• How to complete this task
When the line containing "Task: Click the" is found in the data below, copy it and each line after it through the line containing "Image resolution: width=1028", exactly and with no others.

*** Opening Dataset excerpts ***

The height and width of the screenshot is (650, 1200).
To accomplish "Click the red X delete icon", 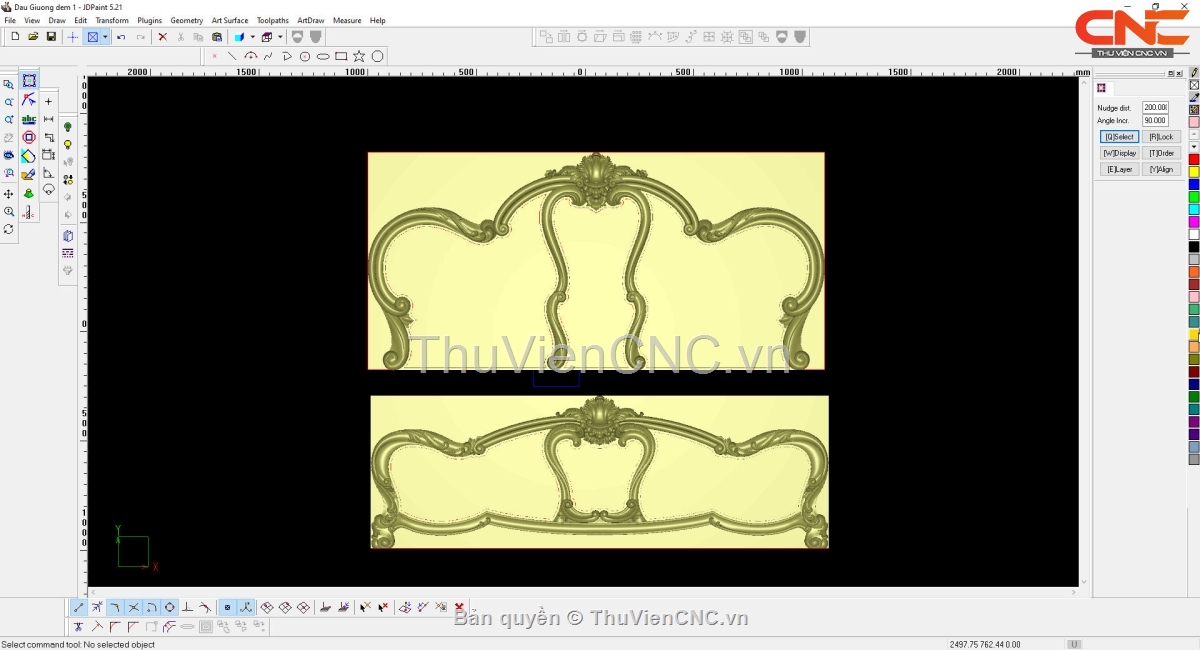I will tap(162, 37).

*** Closing Dataset excerpts ***
*** Opening Dataset excerpts ***

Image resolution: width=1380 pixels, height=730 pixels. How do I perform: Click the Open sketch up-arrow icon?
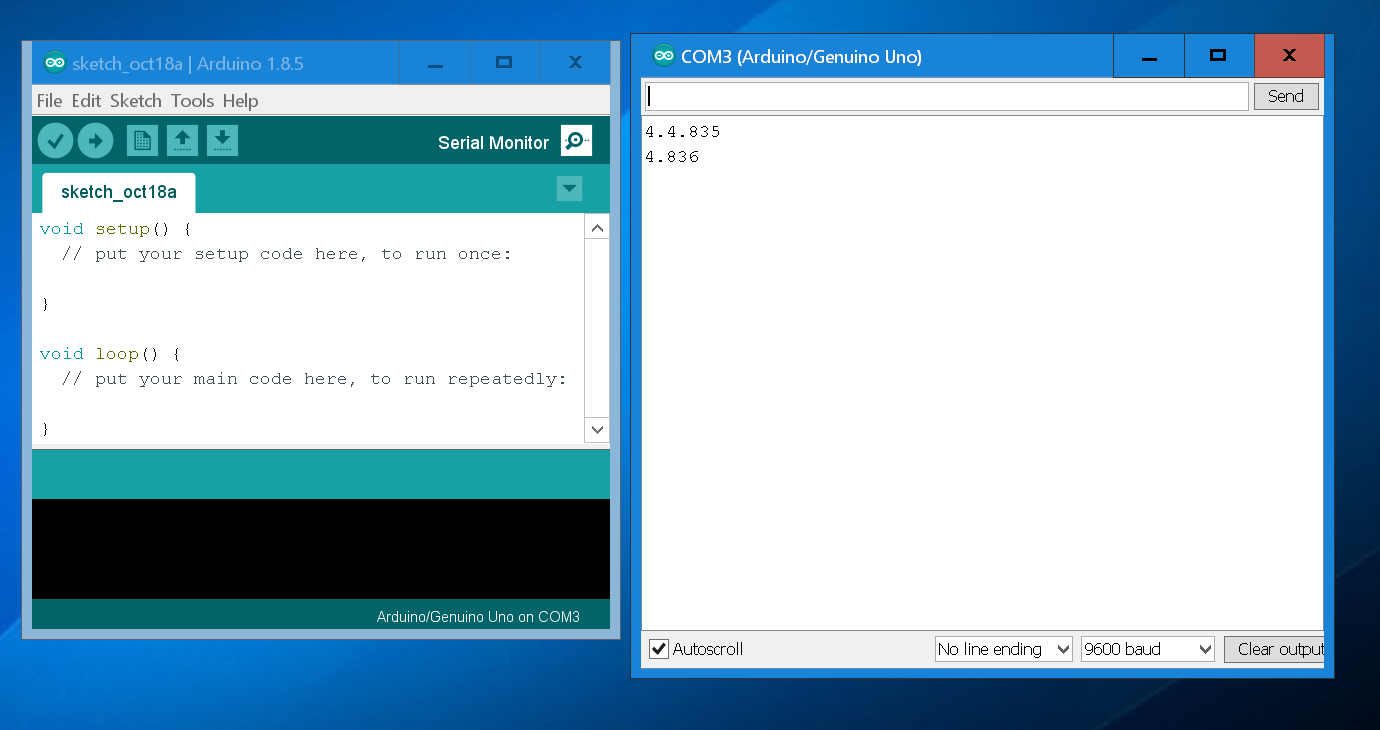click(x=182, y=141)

*** Closing Dataset excerpts ***
*** Opening Dataset excerpts ***

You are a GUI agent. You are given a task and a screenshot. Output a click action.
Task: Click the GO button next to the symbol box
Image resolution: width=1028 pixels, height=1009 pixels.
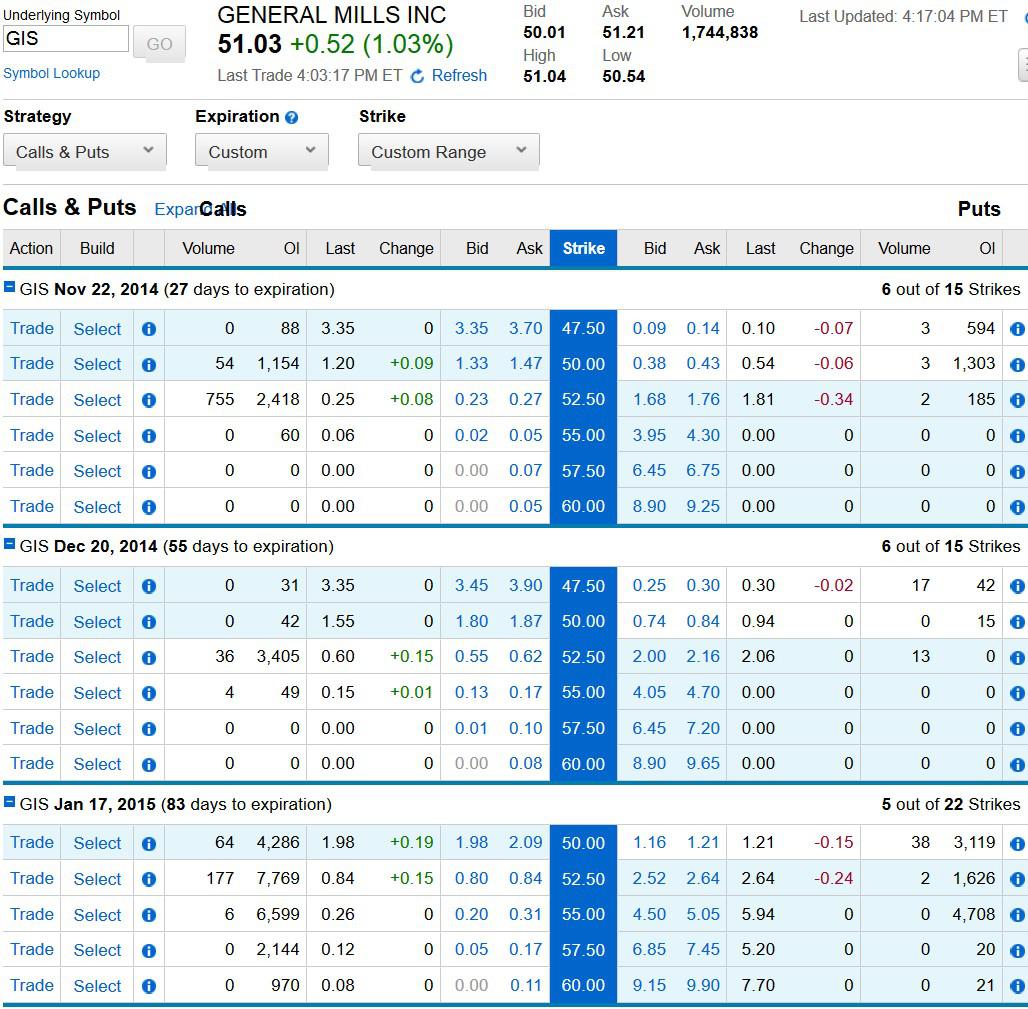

*** Closing Dataset excerpts ***

• Answer space
Task: Click the GO button next to the symbol box
Image resolution: width=1028 pixels, height=1009 pixels.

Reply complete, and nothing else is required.